Città ricca d’oro ma più di nominanza, sopra saldi marmi fondata ma sopra più solide basi di civile concordia” come scriveva Francesco Petrarca, “e dalla prudente sapienza dé figli suoi munita e fatta sicura” è il pensiero che accompagna il primo brano strumentale “The Ascension”. “Queen of The Sea” invece è Venezia, città natale del gruppo, “regina del mare, la repubblica della libertà protetta e dominata da leoni d’oro”. La città governata dal Doge, “simbolo di aristocrazia, che n’è anche supremo giudice” (Doge), “terra di mercanti, portati dal mare in terre orientali per barattare ori” (The Merchant) e di cavalieri, ospiti durante la caduta di Zara. Si ricorda Marco Polo che “durante il suo viaggio ha visto illusione e realtà, miglia dopo miglia, sulla via della seta”, “attraverso il mare, il silenzio è rotto solo dalle onde. Magiche luci, guidati dalle stelle” (Across The Sea). Un album che ricorda la peste nera (Black Death), la guerra tra Genova e Venezia del 1372 (Enemies at The Gates), le battaglie a cavallo (Marching on The Northen Land), la battaglia di Lepanto, cristiani contro turchi (Lepanto’s Call), l’attacco francese contro il quale non si aveva possibilità di vittoria, “arrendersi o combattere, i cannoni sparano ancora forse per l’ultima volta” (The Fall) e dell’onore medievale dove “c’era stato un tempo lontano in cui gli uomini combattevano per l’onore, in cui la spada valeva più dell’oro” (Medieval Still).

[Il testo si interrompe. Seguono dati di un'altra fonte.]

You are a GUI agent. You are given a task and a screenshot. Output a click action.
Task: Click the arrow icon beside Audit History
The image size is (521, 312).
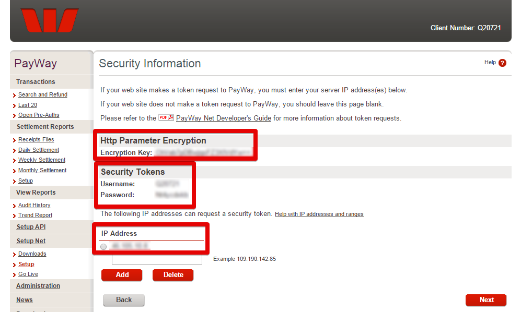tap(14, 206)
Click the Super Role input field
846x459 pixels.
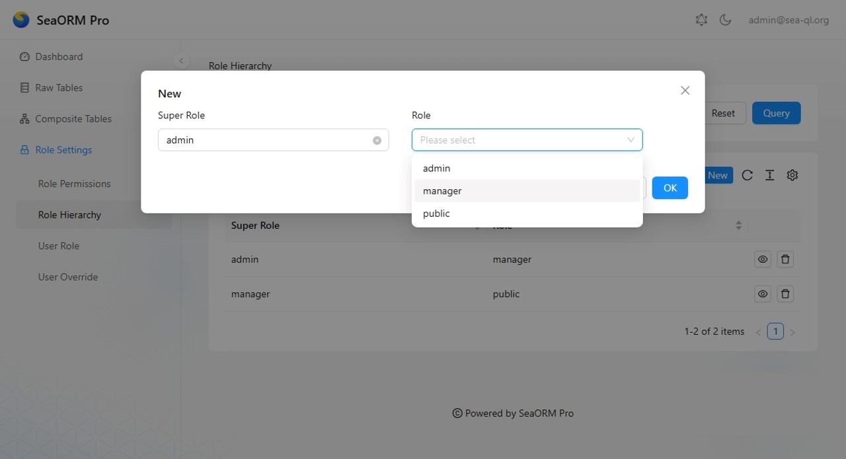(x=264, y=140)
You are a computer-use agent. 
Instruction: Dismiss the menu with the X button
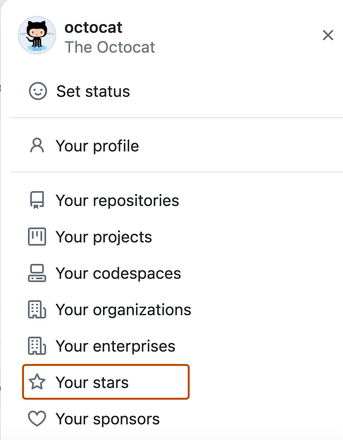(328, 35)
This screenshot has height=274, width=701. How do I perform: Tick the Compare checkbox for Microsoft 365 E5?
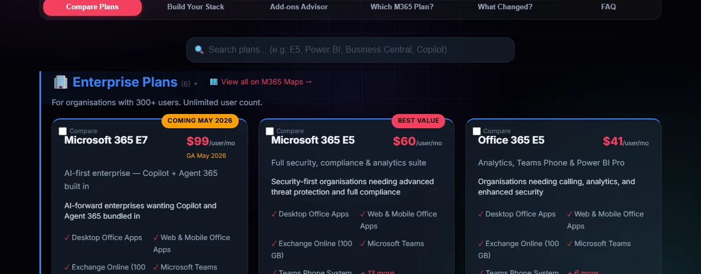[270, 132]
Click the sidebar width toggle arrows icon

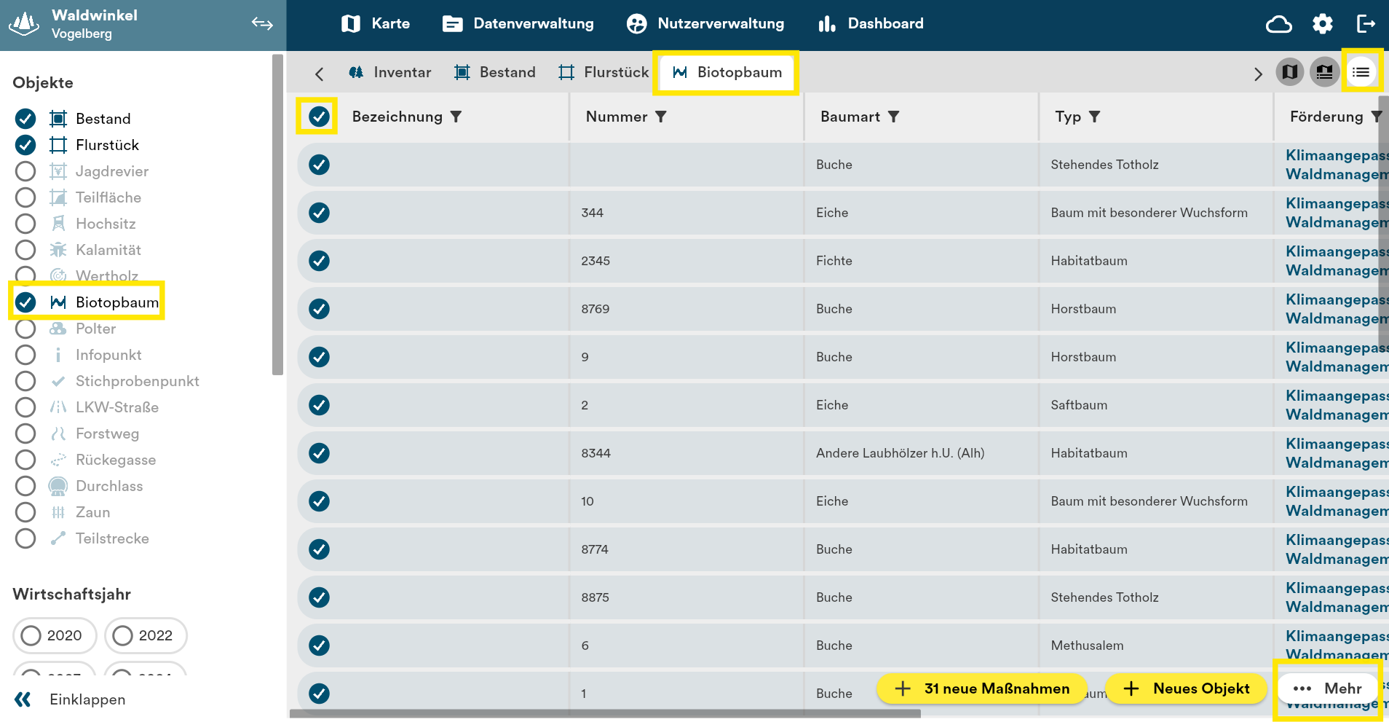click(262, 24)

Ma prima della grafica e della storia contenuta in questo lavoro, la vera scoperta è la vocalità di Max Bastasi, comprensibile, pulita e limpida perfino nei vibrati tenutissimi. Tutto questo anche e soprattutto grazie all’aspetto strumentale, alla batteria studiata e non opprimente di Francesco Duse, alle chitarre forti e melodiche di Jahn Carlini e Daniele Vanin, e all’ottimo basso di Marco Antonello. Un album e un gruppo che ricorda gli Hammerfall, ma purtroppo senza capelli, o a tratti la forte melodia dei Sonata Artica. Un Heavy Metal che accontenterebbe tutti, metallari, rocker e chi vorrebbe trovare ritmo in atmosfere melodiche. Insomma, un ottimo lavoro interessante da ascoltare, guardare e leggere.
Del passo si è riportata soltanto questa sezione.